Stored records
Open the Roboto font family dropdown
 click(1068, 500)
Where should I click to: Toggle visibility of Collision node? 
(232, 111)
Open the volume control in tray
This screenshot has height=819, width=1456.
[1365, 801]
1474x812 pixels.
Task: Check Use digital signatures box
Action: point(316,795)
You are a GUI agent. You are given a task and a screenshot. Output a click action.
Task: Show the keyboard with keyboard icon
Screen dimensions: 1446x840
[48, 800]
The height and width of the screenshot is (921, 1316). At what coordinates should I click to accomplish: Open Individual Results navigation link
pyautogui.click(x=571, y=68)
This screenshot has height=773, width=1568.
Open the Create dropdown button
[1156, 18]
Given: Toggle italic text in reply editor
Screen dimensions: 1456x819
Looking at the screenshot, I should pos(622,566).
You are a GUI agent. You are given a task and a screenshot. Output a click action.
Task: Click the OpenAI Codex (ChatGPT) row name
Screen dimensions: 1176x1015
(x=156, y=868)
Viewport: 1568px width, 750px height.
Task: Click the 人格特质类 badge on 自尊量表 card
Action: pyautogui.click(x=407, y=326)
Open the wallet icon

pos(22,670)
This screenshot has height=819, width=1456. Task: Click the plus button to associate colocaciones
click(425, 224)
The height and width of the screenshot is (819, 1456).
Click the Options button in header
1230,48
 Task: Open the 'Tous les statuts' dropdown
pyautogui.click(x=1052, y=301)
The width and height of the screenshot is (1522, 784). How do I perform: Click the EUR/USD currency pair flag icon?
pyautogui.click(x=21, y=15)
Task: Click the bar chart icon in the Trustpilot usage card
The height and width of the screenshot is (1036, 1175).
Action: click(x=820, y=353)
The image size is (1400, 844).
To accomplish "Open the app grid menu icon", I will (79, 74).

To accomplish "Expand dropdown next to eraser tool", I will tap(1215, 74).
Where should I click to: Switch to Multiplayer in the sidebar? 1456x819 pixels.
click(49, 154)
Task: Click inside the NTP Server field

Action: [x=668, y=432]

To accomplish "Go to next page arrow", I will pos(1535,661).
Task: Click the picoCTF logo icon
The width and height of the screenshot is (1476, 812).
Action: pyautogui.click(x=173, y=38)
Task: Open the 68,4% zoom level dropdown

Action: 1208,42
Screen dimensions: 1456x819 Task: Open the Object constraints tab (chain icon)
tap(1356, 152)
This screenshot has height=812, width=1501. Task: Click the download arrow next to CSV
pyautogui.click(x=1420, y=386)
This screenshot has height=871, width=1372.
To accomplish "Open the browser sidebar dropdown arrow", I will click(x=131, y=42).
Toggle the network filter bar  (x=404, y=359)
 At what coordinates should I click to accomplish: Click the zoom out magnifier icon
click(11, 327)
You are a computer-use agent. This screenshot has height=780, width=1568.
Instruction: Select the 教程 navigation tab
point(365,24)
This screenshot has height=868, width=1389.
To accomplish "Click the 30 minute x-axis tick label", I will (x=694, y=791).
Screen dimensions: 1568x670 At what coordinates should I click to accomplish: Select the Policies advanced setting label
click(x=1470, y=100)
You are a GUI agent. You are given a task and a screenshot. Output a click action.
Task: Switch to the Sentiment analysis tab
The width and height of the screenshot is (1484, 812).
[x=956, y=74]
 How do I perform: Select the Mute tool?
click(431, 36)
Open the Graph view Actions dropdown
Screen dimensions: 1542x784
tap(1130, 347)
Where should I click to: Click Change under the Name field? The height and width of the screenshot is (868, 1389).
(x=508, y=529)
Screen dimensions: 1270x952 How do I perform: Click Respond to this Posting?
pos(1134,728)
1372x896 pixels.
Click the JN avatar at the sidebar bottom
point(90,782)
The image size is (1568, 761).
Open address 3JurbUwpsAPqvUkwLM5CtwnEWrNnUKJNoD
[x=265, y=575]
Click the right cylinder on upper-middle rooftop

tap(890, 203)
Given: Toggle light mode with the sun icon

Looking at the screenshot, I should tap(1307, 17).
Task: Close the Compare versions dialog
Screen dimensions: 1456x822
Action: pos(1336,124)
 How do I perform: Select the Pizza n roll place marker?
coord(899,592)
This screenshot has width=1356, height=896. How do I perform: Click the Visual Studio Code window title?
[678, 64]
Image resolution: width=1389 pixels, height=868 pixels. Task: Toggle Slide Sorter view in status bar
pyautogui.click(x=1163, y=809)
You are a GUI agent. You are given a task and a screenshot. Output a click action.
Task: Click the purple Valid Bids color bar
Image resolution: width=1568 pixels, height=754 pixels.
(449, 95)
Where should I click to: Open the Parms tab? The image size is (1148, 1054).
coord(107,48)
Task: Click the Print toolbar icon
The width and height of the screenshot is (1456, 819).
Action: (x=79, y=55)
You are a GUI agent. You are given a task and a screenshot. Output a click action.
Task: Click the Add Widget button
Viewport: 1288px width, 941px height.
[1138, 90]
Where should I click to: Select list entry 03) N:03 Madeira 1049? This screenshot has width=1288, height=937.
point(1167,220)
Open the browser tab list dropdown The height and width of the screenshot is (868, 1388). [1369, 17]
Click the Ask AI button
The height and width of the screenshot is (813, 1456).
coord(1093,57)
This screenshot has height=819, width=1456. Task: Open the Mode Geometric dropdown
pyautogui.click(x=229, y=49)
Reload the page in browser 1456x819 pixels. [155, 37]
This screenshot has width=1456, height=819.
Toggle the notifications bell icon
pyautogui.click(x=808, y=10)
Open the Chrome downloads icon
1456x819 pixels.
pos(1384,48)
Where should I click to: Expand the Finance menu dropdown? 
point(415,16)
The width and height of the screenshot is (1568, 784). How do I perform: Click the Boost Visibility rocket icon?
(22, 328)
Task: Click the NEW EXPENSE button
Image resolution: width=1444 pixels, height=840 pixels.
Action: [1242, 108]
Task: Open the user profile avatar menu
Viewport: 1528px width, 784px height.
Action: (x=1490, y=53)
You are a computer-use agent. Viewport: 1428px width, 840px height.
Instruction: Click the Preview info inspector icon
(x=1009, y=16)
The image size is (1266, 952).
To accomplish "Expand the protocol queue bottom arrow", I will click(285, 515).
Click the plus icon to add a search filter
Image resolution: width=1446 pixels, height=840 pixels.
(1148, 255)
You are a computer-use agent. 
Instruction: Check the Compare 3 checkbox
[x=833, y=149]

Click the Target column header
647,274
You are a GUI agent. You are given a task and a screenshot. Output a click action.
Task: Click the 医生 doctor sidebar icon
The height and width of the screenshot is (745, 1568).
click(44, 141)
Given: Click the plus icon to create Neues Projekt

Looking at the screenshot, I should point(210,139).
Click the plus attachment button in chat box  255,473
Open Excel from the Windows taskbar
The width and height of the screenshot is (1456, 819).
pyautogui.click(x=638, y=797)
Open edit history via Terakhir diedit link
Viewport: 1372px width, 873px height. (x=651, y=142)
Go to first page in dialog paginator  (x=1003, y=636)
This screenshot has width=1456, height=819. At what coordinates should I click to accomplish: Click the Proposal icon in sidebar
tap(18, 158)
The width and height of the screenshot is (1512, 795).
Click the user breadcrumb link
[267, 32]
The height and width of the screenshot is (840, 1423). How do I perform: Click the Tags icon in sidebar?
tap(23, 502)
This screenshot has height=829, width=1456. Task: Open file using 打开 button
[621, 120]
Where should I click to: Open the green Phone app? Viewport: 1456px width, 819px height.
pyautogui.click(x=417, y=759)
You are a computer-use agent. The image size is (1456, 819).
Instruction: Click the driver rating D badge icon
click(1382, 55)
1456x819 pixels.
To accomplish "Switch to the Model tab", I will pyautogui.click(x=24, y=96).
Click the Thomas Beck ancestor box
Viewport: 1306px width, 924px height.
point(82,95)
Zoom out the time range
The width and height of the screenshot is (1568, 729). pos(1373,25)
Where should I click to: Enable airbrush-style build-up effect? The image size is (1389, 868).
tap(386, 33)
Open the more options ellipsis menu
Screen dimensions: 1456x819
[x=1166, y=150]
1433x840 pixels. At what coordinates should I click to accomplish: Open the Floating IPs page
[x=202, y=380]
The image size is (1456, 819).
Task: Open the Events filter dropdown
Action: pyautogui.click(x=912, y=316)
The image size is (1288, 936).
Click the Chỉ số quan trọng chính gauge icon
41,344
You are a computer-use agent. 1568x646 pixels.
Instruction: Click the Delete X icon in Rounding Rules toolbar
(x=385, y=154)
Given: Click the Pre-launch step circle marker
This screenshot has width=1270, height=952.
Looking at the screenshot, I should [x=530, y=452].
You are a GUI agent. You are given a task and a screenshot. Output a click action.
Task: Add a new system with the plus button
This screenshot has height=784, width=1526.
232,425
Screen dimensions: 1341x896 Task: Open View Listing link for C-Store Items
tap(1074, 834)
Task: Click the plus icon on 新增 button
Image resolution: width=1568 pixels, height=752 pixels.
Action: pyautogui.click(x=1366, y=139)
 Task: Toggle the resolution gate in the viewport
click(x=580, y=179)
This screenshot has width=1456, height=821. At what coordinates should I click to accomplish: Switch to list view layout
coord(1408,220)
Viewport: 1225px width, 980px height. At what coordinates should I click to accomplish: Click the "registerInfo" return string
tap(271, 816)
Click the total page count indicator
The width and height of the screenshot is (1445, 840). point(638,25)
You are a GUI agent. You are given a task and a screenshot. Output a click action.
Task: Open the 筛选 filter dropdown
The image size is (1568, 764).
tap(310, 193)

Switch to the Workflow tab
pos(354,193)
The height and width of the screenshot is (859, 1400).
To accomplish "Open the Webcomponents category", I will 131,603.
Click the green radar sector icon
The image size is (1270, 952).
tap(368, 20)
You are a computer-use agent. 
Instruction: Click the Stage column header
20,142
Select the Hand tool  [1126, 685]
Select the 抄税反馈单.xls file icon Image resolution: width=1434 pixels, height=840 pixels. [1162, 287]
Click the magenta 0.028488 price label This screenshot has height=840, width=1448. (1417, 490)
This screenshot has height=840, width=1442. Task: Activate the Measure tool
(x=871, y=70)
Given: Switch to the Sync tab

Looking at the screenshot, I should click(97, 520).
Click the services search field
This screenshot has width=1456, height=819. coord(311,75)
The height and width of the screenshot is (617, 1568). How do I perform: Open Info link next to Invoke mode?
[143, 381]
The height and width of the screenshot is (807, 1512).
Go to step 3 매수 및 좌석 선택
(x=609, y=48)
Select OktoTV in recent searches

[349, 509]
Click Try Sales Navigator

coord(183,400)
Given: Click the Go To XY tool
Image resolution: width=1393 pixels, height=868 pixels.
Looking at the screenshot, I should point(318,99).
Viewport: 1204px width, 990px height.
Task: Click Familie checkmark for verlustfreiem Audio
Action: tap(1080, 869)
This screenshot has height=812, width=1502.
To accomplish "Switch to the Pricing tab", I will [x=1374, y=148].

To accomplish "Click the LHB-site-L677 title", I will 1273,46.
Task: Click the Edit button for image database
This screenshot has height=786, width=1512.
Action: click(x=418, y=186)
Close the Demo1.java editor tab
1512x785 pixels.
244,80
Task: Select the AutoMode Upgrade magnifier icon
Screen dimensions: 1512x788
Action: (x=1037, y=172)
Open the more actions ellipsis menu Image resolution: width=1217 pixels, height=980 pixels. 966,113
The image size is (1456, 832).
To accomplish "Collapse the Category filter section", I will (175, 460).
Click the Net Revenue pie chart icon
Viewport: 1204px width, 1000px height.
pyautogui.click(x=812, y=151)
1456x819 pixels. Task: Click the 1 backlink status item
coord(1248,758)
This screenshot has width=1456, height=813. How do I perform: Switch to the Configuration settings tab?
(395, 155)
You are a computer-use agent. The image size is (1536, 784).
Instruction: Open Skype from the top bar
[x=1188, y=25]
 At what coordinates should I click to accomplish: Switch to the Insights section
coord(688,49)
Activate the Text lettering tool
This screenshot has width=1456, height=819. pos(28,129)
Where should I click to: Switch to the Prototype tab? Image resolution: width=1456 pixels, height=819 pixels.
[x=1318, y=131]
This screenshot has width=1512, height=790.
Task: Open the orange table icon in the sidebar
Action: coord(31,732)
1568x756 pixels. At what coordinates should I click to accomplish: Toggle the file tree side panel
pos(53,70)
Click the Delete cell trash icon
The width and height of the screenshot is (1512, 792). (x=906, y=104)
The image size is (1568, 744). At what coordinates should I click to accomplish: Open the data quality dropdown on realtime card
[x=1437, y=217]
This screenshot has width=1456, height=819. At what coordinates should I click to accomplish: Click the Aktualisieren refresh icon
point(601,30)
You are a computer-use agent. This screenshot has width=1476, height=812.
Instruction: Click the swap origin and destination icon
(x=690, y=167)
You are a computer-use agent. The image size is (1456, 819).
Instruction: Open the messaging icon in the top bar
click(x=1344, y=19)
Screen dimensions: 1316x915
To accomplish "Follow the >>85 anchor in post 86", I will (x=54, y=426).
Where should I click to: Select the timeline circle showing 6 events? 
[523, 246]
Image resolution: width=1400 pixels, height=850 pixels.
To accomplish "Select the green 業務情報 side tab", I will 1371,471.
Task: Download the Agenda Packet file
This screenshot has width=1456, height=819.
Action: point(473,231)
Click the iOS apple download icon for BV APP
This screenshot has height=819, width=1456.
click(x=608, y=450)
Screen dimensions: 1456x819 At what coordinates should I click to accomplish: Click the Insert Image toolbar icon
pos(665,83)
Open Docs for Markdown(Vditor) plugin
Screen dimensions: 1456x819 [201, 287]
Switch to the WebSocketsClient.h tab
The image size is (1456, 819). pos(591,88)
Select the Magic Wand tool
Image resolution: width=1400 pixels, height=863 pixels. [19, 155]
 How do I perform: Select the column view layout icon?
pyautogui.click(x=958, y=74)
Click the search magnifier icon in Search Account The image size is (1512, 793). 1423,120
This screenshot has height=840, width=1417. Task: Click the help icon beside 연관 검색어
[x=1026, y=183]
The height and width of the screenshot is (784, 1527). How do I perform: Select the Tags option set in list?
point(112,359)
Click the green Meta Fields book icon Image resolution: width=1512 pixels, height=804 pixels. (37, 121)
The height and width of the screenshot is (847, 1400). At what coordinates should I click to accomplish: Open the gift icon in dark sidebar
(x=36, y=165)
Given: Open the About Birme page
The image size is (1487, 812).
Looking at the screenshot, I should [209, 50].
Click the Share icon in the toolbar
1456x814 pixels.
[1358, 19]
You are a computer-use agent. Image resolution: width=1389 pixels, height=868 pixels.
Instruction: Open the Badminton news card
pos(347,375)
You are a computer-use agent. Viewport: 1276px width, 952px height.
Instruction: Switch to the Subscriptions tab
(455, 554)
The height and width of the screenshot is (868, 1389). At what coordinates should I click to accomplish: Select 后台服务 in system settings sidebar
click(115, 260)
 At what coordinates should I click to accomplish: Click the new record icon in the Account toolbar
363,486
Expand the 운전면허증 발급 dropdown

▶ **WORK TO BE COMPLETED**
Could you restate word for word the lines above from the one containing "Where should I click to: Toggle" through the one containing "Task: Show the keyboard with keyboard icon", both included, and nothing else?

▶ **WRITTEN SOLUTION**
Where should I click to: Toggle visibility of Collision node? 
(232, 111)
Open the volume control in tray
This screenshot has height=819, width=1456.
[1365, 801]
1474x812 pixels.
Task: Check Use digital signatures box
Action: point(316,795)
You are a GUI agent. You are given a task and a screenshot. Output a click action.
Task: Show the keyboard with keyboard icon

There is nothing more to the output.